Acudimos al Teatro Valle-Inclán, del Centro Dramático Nacional, con una sensación de doble movimiento: recalamos por primera vez en este espacio -en el marco de esta experiencia de investigación que son las disluminaciones– para conocer el nuevo trabajo de La tristura, Así hablábamos, con la inapelable sensación de novedad, de abandonar la comodidad del espacio conocido como han podido serlo a partes iguales el Teatro de la Abadía o el Centro Conde Duque después de acogernos en diversas ocasiones, para apostar por nuevos espacios en penumbra que puedan revelar nuevos trabajos de nuevos artistas. Sin embargo, también acudimos en un segundo movimiento que no hará más que refrendarse a nuestra salida del teatro, al comprobar cómo regresamos a los inicios de este proyecto, conduciéndonos a ahondar en aquella reflexión sobre la palabra hablada que iniciásemos a raíz del trabajo del enciclopedista de la palabra.

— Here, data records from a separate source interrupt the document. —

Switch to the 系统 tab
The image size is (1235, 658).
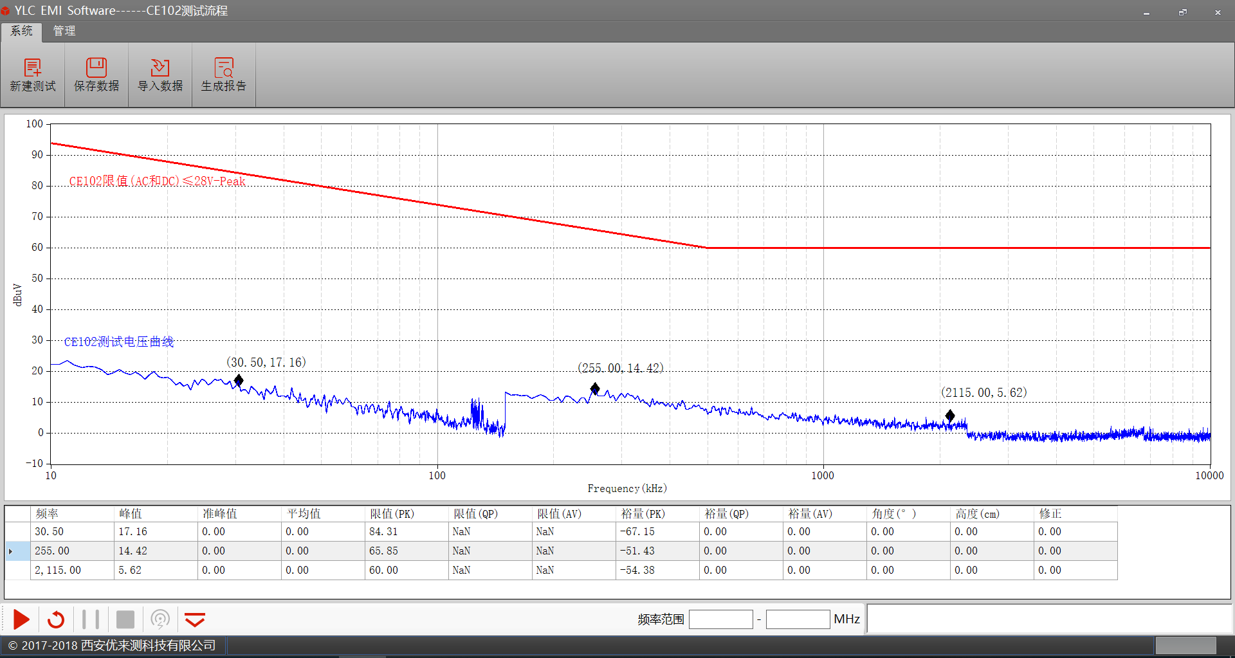(x=21, y=31)

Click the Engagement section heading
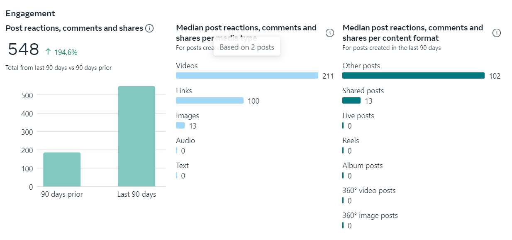(x=30, y=13)
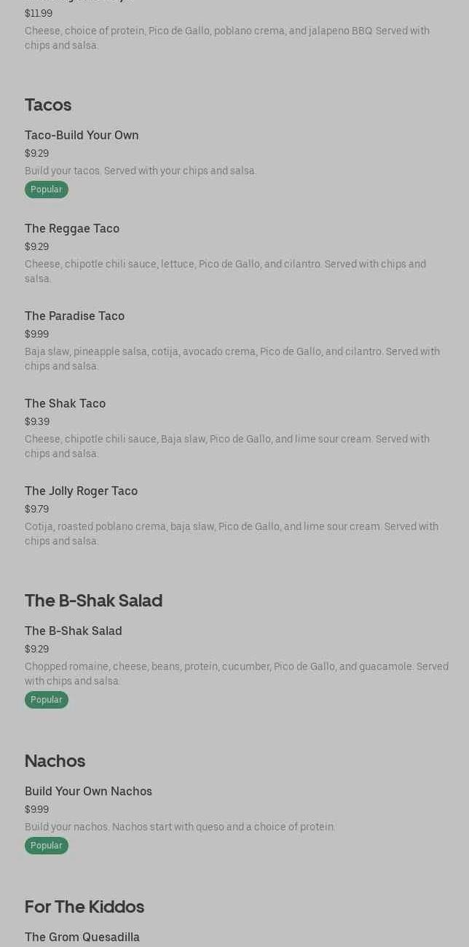Open The B-Shak Salad menu item title

click(x=73, y=631)
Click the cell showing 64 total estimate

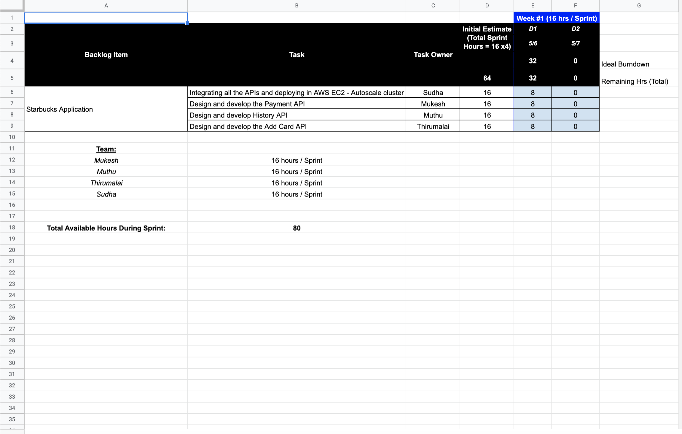tap(487, 78)
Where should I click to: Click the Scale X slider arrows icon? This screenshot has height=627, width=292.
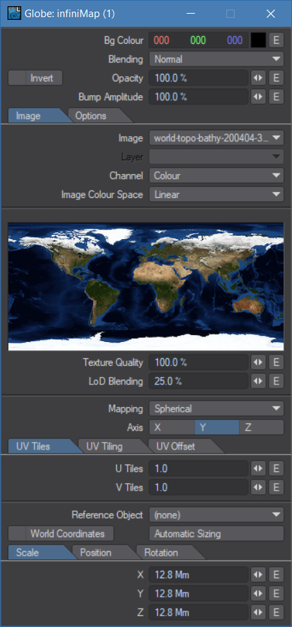pyautogui.click(x=258, y=575)
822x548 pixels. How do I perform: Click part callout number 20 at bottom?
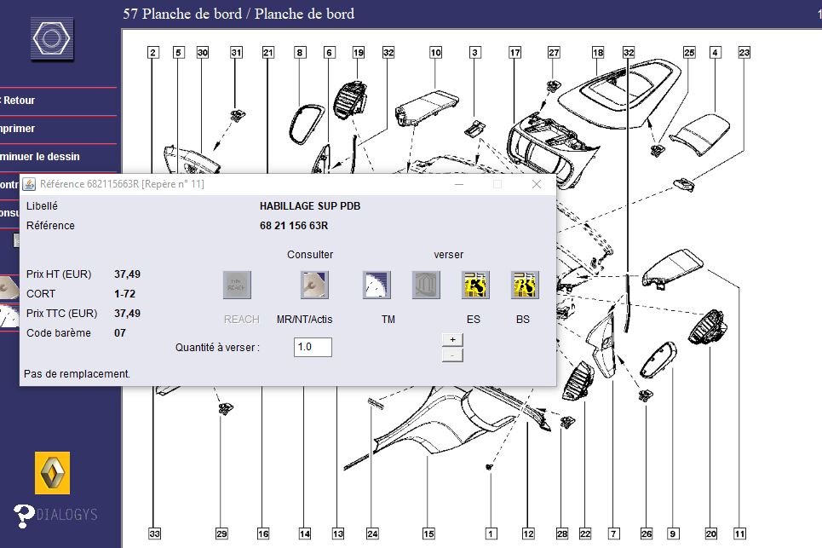tap(710, 534)
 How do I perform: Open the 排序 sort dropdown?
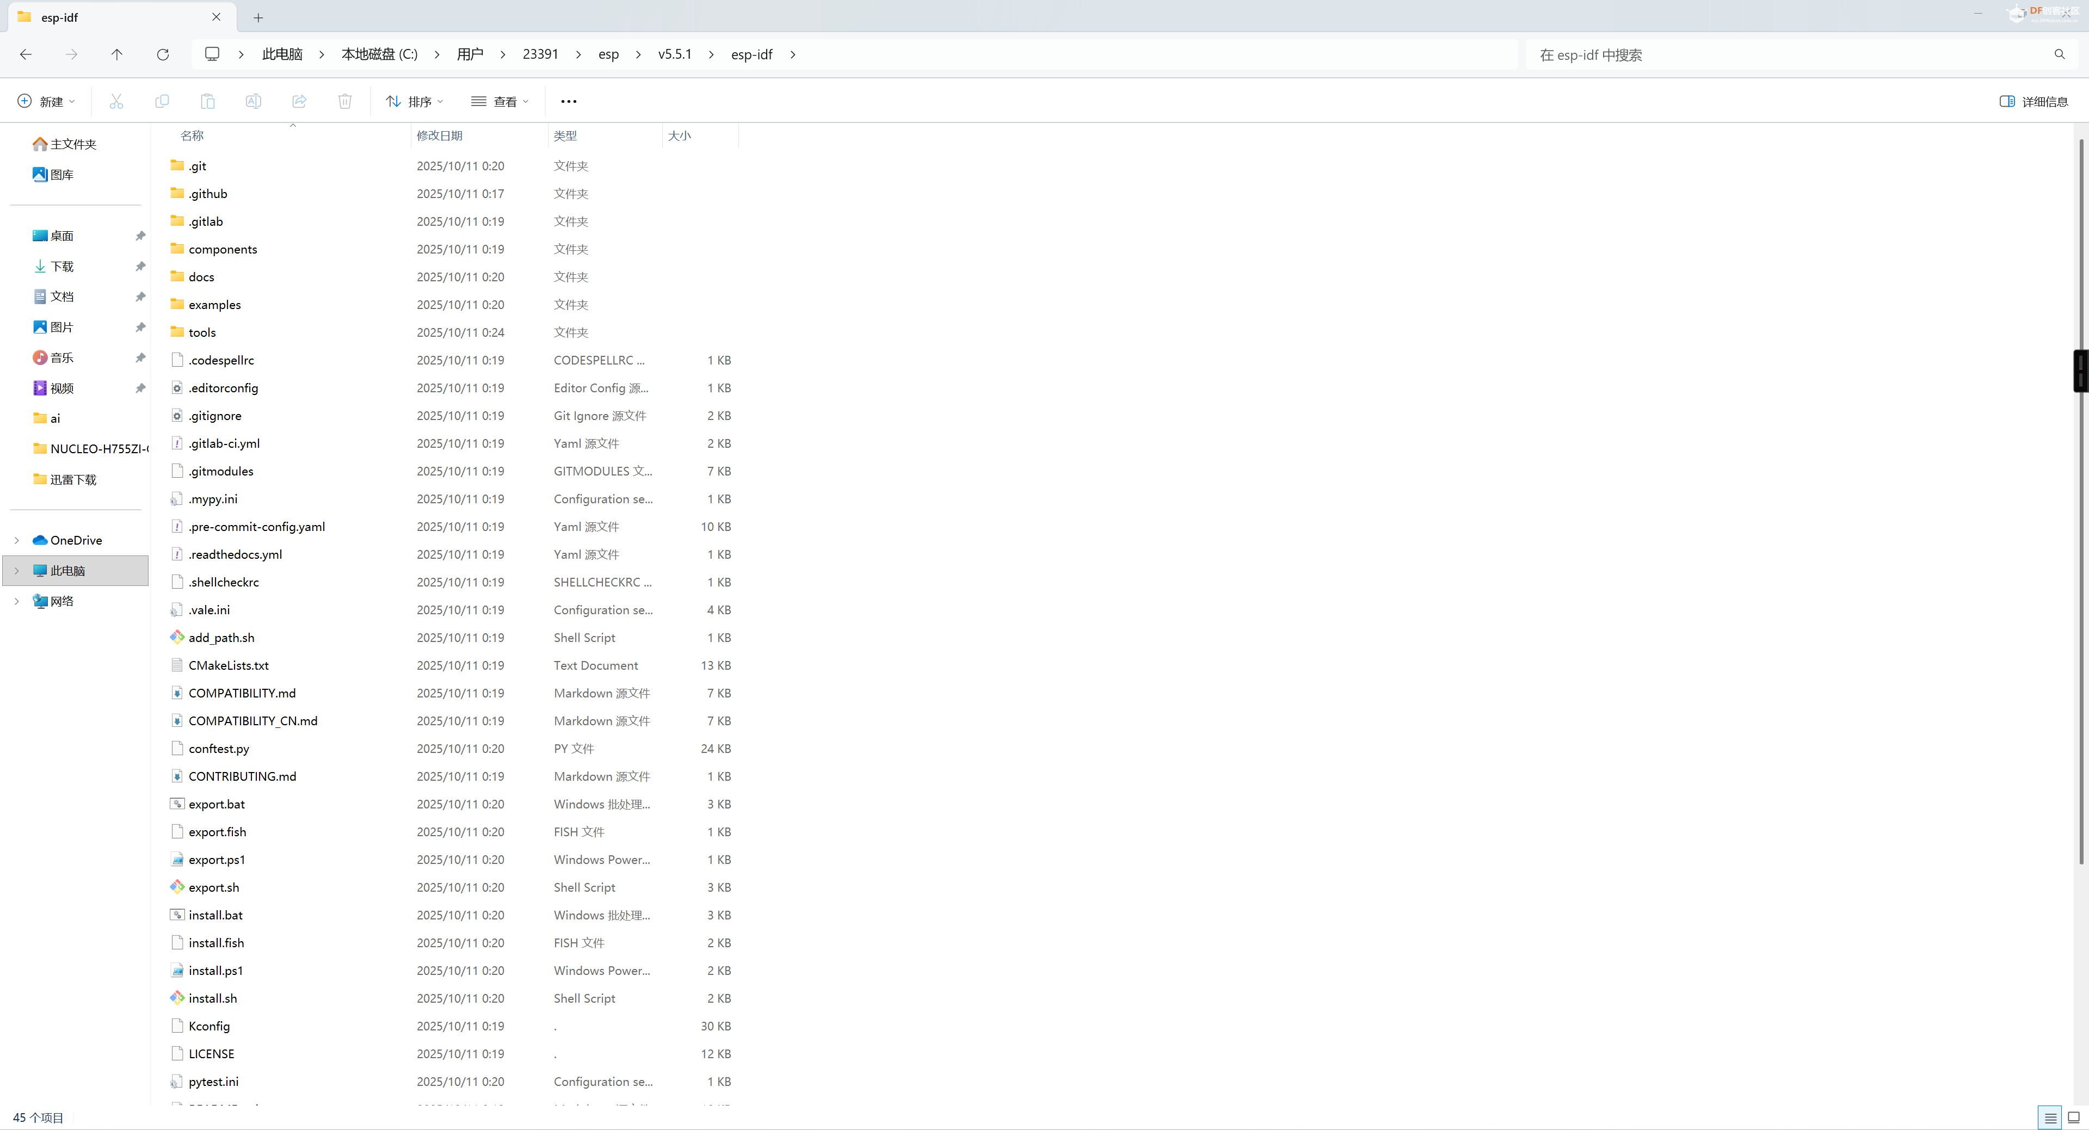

Volvemos a retomar el estudio de la palabra hablada, más concretamente de su empleo en la conversación, poniéndola ahora, no obstante, en absoluto ejercicio. Si con el trabajo de Frédéric Danos asistíamos a un bestiario de la palabra viva, contenida en cápsulas grabadas que permitían atender de cerca a todos sus fenómenos y particularidades, acompañados de la propia palabra en un desempeño propiamente metalingüístico, siendo empleada para describir el habla y, en su propio accionar, servirse como ejemplo propio; la Tristura nos invita a dar un paso más, en este caso, hacia el exterior: abandonamos con esta obra el análisis más o menos frío y calculado, la naturalidad de las grabaciones del enciclopedista, que no dejaba de estar encorsetada y reducida a la reproducción ad infinitum para su estudio pormenorizado, queda a un lado para permitir ahora el auténtico ejercicio descontrolado de la palabra hablada. Se pretende así la vuelta de la palabra a su contexto real, a la conversación, a su hábitat sin ser contenida, pasando con ello de la teoría a la práctica.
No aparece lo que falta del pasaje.